Geesh, CAN'T YOU READ????
I get almost *90 degree* horizontal shift with *NO* degradation.
It just gets a bit hard to read in that last ten degrees from
right-angle. The thick glass of a CRT is actually *harder* to see
through at such an angle! And there's no, I repeat *!NO!* degradation
in either color, contrast OR brightness when the thing is a full 80+
degrees from horizontal. By the time it does deteriorate, I'm almost
looking at the BACK of the panel instead of the front!
There is a *tiny* bit of such "degradation" with vertical shift; but not
enough to notice until well past 45 degrees ... and who tilts their
screen back THAT far?
That doesn't mean
it's "bad" per se at that angle, but we are contrasting
minor differences already when someone acts as though
choosing CRT is somehow important versus CRT for such
aspects - then those have to be determined objectively and
objectively any LCD does measure as lower contrast at
horiztonal angles.
But there IS no such lower contrast in mine.
Not one tiny bit.
Vertical angles are where they are far worse though, so if
someone has an unusual use where they need that viewing
angle they will need to be sure they had auditioned the LCD
prospects before assuming one would be acceptible, rather
than just legible.
Like I said, vertical gets a *tiny* bit of change in color and contrast
.... but only at completely ridiculous angles ... Looking at mine right
now, it's *barely* noticeable difference when tilted a full 50 degrees
from face-on to me. Only at about a full seventy degrees does the shift
in hue and slight decrease in contrast become quite noticeable. The
screen is *still* readable though to a full 80 degrees and beyond.
Try that with a CRT ... You can't. The thing will fall over first.
Like I said, I see *laptops* with the kind of displays you talk about,
as if they were modern LCD monitors ... But they're NOT.
My monitor has *NONE* of those problems you mention.
Those are pretty much old-style technology.
What does head cocked have to do with anything? That
wouldn't have any substantial differences in viewing angle
in an absolute sense unless you are a giraffe.
Geesh I had my head cocked almost *three feet* off to the left side.
I'm not talking so much about twisting my head from the vertical, as
moving it to one side of the screen, way past the edge.
Nobody is saying crap but the fact remains LCD does have a
primary weakness in viewing angle. You need not agree,
!!!!NOT MINE!!!!
That's a "problem" that's been *FIXED*!
Geesh.
The LCD is actually *easier* to view off-angle and BETTER than any CRT
I've ever looked at. Hell, like I say, I've a 21" CRT sitting right
here and *IT isn't as clear viewed off-axis, because the thickness of
the front panel glass gets in the way!
every single review of LCDs every written agrees with this.

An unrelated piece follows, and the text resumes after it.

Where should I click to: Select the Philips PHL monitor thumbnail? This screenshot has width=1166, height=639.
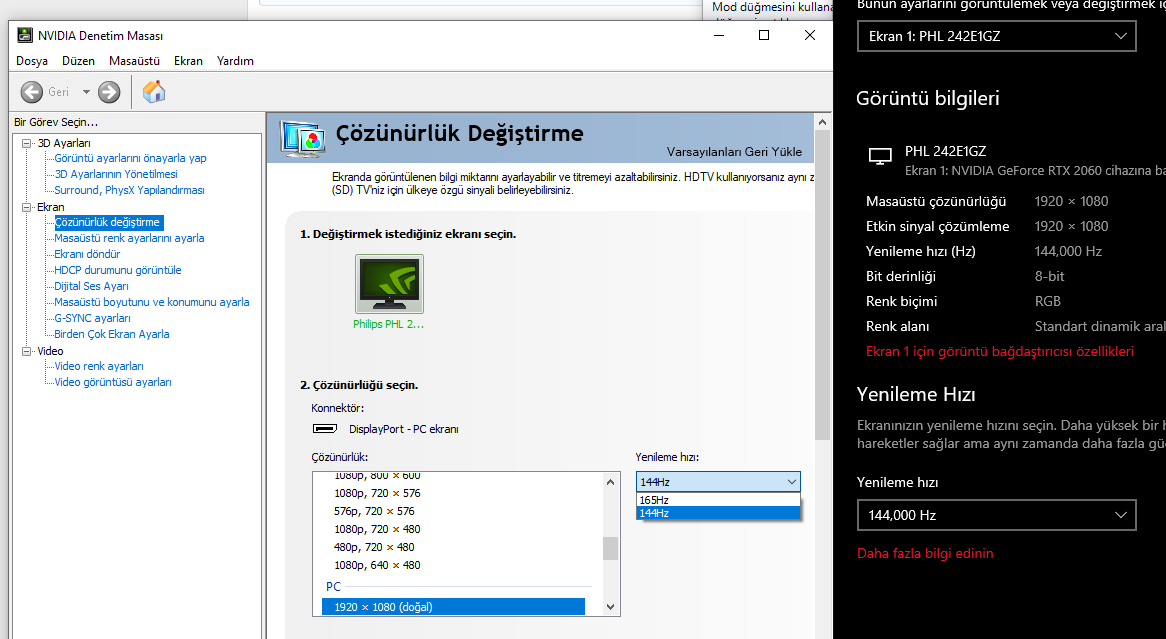389,284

Get a review of a *MODERN* LCD panel then.
Hell, I'm reviewing my own right now; and comparing it with a 21" CRT
monitor; and in almost every comparison *THE CRT LOSES*.

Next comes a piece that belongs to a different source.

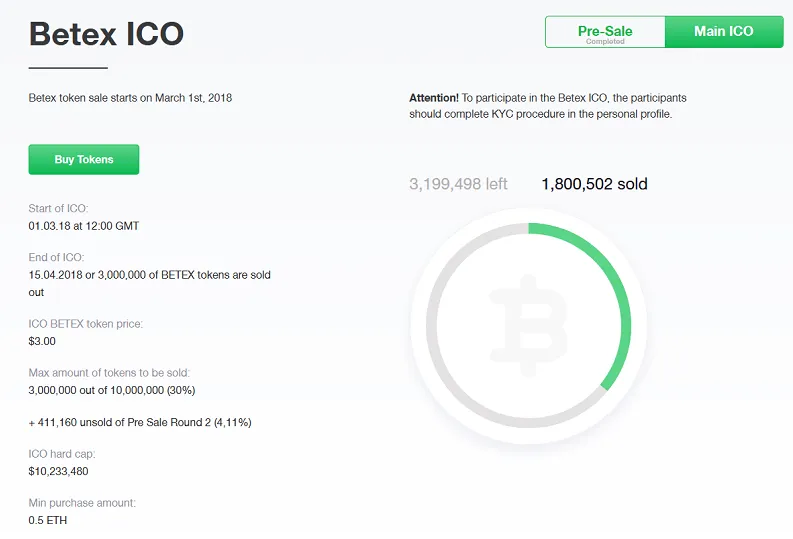Click the End of ICO date text
793x539 pixels.
point(150,284)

Yes, in viewing-angle most specifically!
Here:
Read *these* reviews of modern LCD tft monitors.
Can't find a review, good or bad, of mine.
http://www.reviewcentre.com/products93.html
That does not disqualify them though since it is not a
typica thing to do, to extend oneself at odd angles from
what they are trying to view as even if everything else were
perfect it would still necessarily upset the correct aspect
ratio and by most scenarios, increase viewing distance which
by itself interferes with best perceptions.
And *I* am saying, you're not comparing modern desktop monitors to CRTs,
but perhaps laptop screens or old technology.
When comparing fluorescent bulbs to incandescents, you *don't* complain
they all need long mounts, must hang from the ceiling, and have
expensive transformer ballasts, do you?
Don't similarly compare OLD LCD panels to CRTs and then say THAT is
where they fall down! Modern ones DON'T!
Geesh.
You'd think this was alt.folklore.computers, not
alt.comp.hardware.pc-homebuilt.
It's like you guys are describing a computer built with a Pentium II to
a modern Apple, and saying that "Intel Processors just don't compare."